In retrospect, most of the ideas we formulated in college came to fruition, many years later. Quality faculty helped inculcate these ideas into our consciousness. Their intellect and the ideas they instilled in their charges are the most important value of any college experience. Bricks and mortars are sexy. Ideas are more long lasting and valued.
Much of the more prosaic educational process took place in the college dorms and cafeterias where any subject was up for review, sometimes viewed through the amber lens of a 12 ounce beer bottle. Woe to the luckless soul who presented a thinly researched argument. The ridicule could be considerable. It made one aware of the idea that before engaging one’s mouth, one needed to use the brain and think things over first. This was a novel concept for most of us. We had been exposed to people all of our lives that opined on every subject under the sun.
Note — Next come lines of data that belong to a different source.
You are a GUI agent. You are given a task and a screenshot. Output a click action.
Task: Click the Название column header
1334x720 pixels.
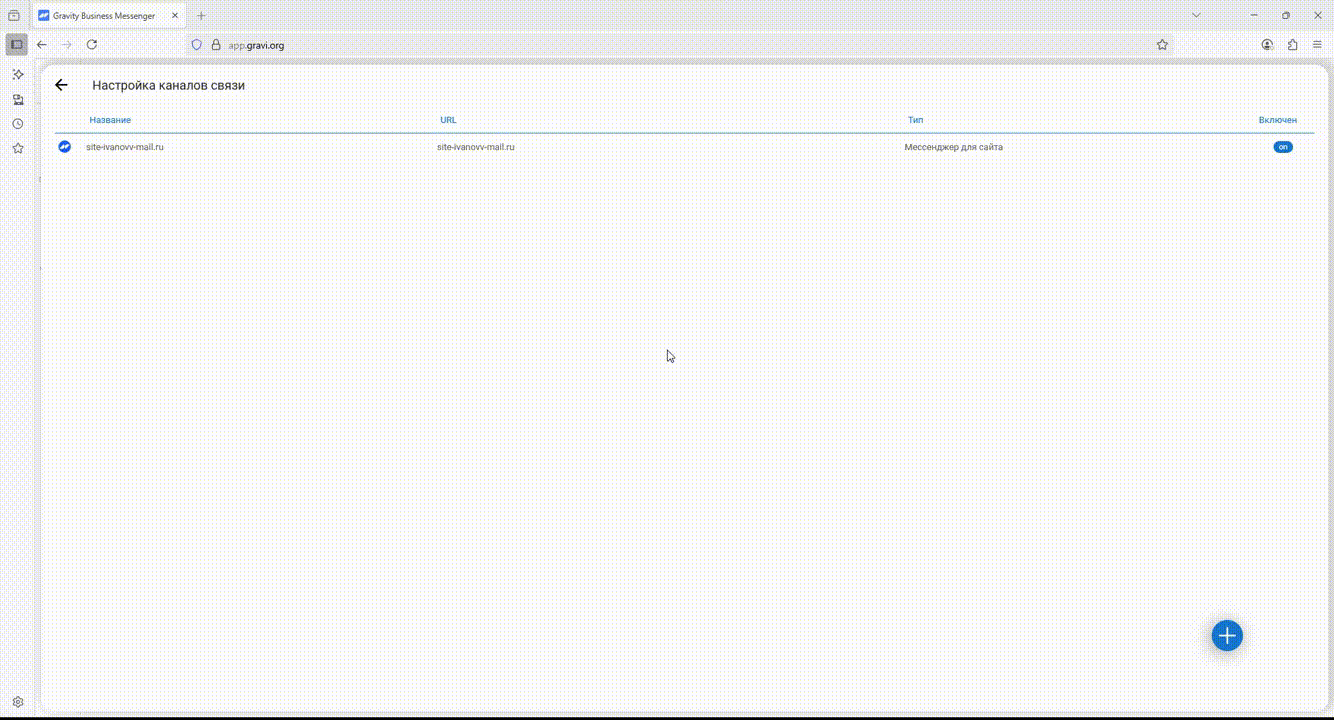(x=110, y=120)
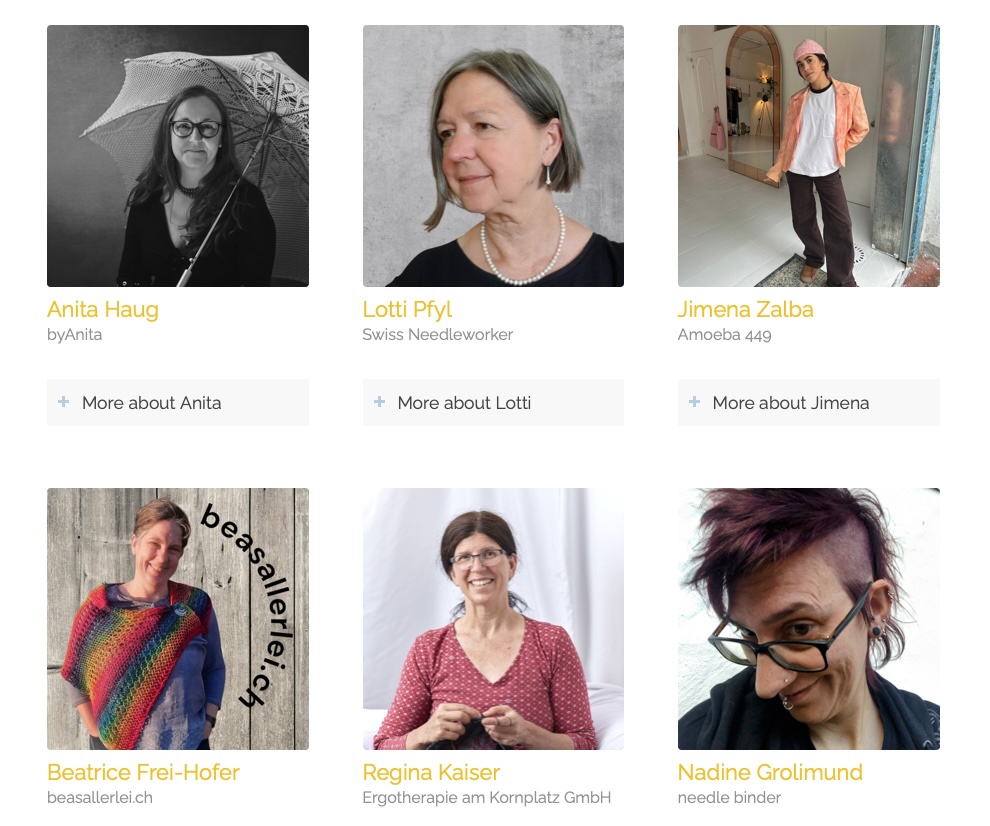Click the Ergotherapie am Kornplatz GmbH subtitle
990x826 pixels.
(x=486, y=798)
Usually the less an individual knew about something, the more he asserted his expertise on the subject. I was to find this a standard operating procedure in politics and government years later.
Even conversations in the bars became impromptu forums for debate. Sports, politics, female anatomy and all manner of topics received the endless appraisal of students who soon became masters of “shooting the shit.” Naturally this casual form of dialogue carried over into our written assignments. Patient teaching staff gently reminded us that the use of established facts and the proper attribution of sources made for much more powerful arguments than “somebody said,” or “I heard this someplace.” Maybe an education was helping in the transformation of parochial rascals into thinking and rational beings? Nah! Not yet anyway. That transformation usually occurred during the senior year of college. That’s when the fear of having to go out and actually make a living, or join the military, sobered all of us into a clearer and more rational pattern of problem solving. The real idealists and dreamers just kept going on to higher and higher levels of graduate school to avoid the painful assumption of their roles in the “real world.” Some lucky few ended up teaching college and avoided forever the ice water bath awakening of living in the real world.
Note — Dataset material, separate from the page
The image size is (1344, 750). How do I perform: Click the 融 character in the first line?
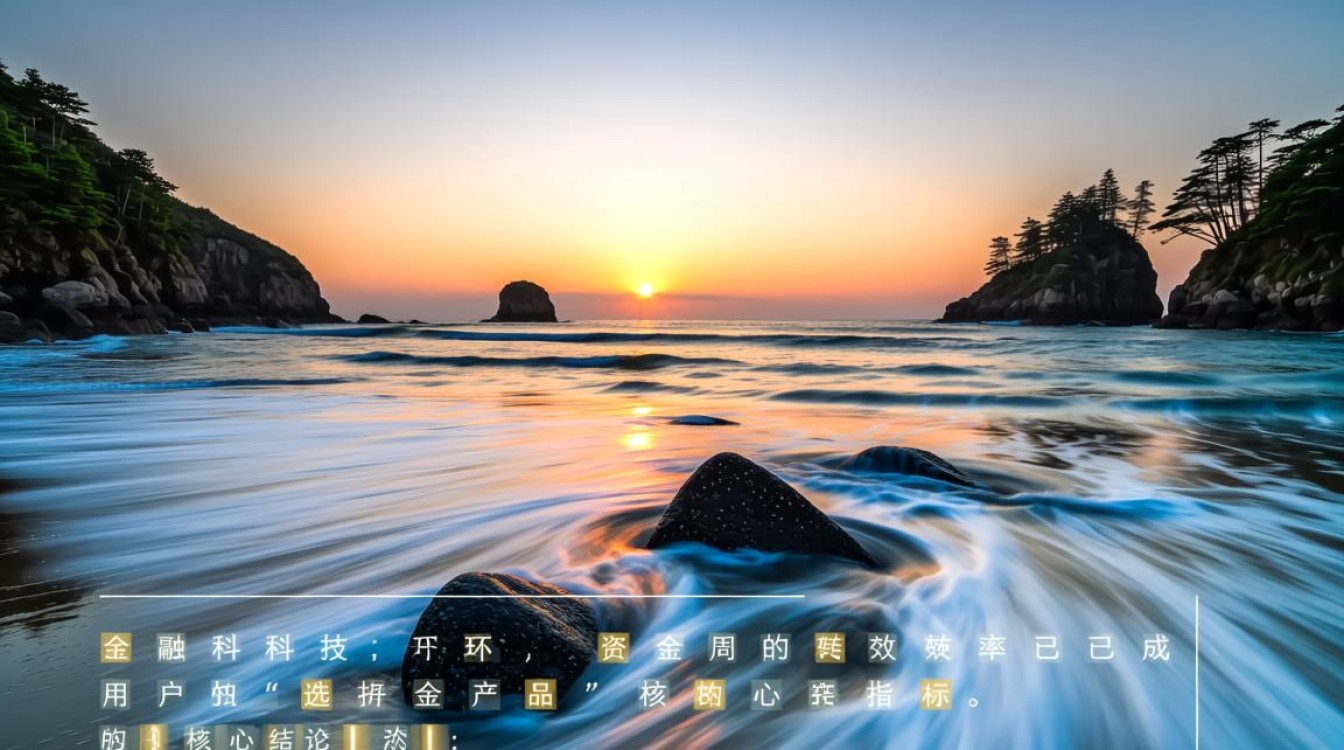point(171,648)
After the first year of life in our new existence, some of us joined fraternities and sororities for more interesting social experiences. I never really thought about the oddity of all of our shenanigans until years later when I watched and laughed through the movie Animal House. Though written about another university in the northeast, it captured much of what we lived through in the Delta Kappa Tau Fraternity in that crappy old house at 22 Wadsworth Street. The movie said it better than I ever could.
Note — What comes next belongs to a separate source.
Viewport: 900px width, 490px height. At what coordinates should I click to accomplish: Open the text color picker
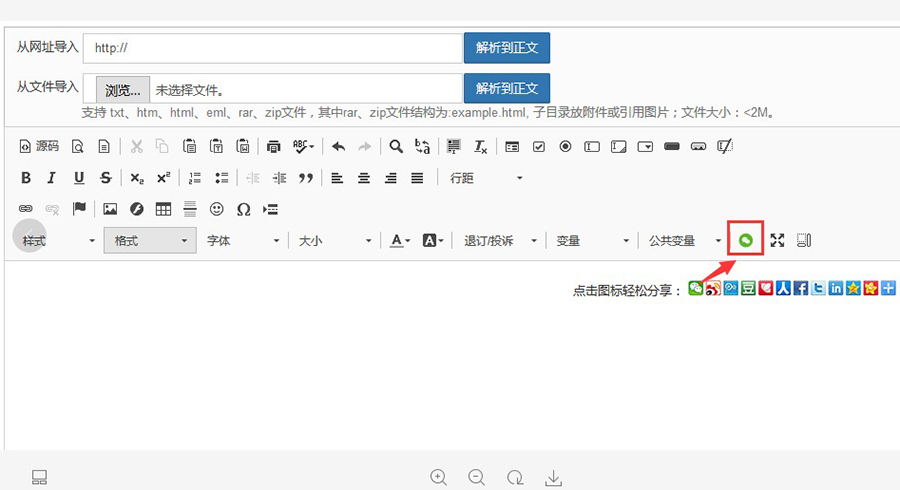click(401, 240)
I had moved into this creaky menagerie of college buddies in my junior year. We had the same number of “unique and colorful characters” as the movie did. Marathon poker games, keg parties and watching hours on end of televised Star Trek reruns filled in most of our days.
As goofy and outlandish as some of my fraternity brothers were, most went on to fine careers in education, law, medicine and public service after college. There is a unique quality of people from this era that is hard to categorize but has elements of individuality and strength of character that I much admire.
I was managing the fraternity house in my senior year. I remember boiling all of the silverware every few months to avoid poisoning my roomers with nasty bugs from improper washing of eating utensils. Cleanliness was never high on our agenda at the Delta Kappa house. We did have a lot of fun however.